Kac began his art career in the early 1980s as performance artist in Rio de Janeiro. He is from the generation in Brazil who struggled to reclaim political freedom after years of military dictatorship, and these performances became known as the Movimento de Arte Pornô (Porn Art Movement).
Kac was interested in experimental poetry, and in 1983, began to work with holograms, exploring holography as an interactive art form. His holopoetry explored the relationship between experimental poetry and new media and he began creating animated poetic works on the French Minitel platform. He made his first experiments online in 1985, and became a pioneer of telecommunications art in the pre-web 1980s.
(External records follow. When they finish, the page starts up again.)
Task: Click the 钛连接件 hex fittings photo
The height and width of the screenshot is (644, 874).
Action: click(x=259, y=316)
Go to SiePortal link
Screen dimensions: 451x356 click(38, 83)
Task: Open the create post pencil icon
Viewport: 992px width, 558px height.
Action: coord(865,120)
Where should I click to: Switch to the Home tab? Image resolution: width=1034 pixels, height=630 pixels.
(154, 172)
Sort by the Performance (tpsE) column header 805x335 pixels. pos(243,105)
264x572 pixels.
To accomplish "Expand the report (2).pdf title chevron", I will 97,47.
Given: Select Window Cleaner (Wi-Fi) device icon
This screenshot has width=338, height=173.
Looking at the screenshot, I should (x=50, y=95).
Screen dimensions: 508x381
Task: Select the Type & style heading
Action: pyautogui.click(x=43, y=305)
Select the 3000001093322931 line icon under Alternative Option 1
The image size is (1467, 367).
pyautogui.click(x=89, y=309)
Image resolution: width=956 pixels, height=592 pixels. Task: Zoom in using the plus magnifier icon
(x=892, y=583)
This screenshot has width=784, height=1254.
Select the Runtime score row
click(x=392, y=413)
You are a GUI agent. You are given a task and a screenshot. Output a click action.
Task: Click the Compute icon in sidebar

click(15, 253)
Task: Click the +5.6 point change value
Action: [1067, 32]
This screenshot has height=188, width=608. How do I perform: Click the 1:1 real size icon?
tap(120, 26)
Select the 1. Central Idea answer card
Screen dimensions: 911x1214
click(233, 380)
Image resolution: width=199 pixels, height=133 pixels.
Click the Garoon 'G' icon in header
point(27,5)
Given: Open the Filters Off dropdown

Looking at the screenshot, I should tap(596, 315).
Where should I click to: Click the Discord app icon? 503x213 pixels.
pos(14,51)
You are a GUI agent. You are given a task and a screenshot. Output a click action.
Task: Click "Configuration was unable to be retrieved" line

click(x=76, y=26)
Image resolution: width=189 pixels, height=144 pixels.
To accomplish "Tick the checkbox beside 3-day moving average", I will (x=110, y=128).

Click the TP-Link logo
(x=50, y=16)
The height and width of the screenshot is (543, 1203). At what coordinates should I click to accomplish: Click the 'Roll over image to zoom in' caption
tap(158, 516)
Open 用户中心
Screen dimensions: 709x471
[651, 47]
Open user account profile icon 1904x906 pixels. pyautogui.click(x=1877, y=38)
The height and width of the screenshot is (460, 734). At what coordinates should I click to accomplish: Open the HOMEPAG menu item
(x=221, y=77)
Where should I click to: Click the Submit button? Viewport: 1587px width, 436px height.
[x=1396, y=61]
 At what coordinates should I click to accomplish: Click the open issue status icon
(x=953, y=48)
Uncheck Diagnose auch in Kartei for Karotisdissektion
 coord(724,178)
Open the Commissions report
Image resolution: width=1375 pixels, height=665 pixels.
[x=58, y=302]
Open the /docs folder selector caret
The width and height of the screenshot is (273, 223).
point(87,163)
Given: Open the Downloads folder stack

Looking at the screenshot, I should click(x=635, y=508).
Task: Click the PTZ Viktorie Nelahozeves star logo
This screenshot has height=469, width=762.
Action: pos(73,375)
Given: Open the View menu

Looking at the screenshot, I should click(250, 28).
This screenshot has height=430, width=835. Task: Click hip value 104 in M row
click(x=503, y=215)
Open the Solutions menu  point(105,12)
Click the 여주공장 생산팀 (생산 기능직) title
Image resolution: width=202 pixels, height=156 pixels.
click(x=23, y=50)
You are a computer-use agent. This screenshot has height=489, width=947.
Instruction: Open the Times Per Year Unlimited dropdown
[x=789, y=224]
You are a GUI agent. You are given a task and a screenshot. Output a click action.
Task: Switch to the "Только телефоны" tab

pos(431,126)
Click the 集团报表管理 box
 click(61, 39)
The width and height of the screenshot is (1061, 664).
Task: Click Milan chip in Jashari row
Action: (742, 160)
In the early 1990s, Kac attracted international attention with radical works that combined telerobotics and living organisms. His transgenic artwork, Alba (2000), a genetically modified rabbit that used the GFP gene that fluoresces green when exposed to blue light, achieved international notoriety. Kac came up with the phrase bioart and with other neologisms to describe his transdisciplinary art practice, including holoart, transgenic art (the integration of human genes in an artwork) and plantimal, referring to a plant infused with human genes. His current practice brings together the digital and the biological, as he examines linguistic systems, dialogic exchanges, and interspecies communication.
In 2017, Kac collaborated with the French Space Observatory and a French astronaut to have a sculpture (Inner Telescope) created aboard the International Space Station. Kac lectures and publishes worldwide, and his work has been exhibited internationally, including at the Mori Art Museum, Tokyo; Reina Sofia Museum, Madrid; Zendai Museum of Modern Art, Shanghai; Seoul Museum of Art, Korea; Yokohama Triennial, Japan; Bienal de São Paulo, Brazil; and International Triennial of New Media Art, National Art Museum of China, Beijing. Permanent collections holding his work include the Museum of Modern Art, New York; Museum of Modern Art of Valencia, Spain; ZKM Museum, Karlsruhe, Germany; Museum of Modern Art in Rio de Janeiro; and Victoria and Albert Museum, London.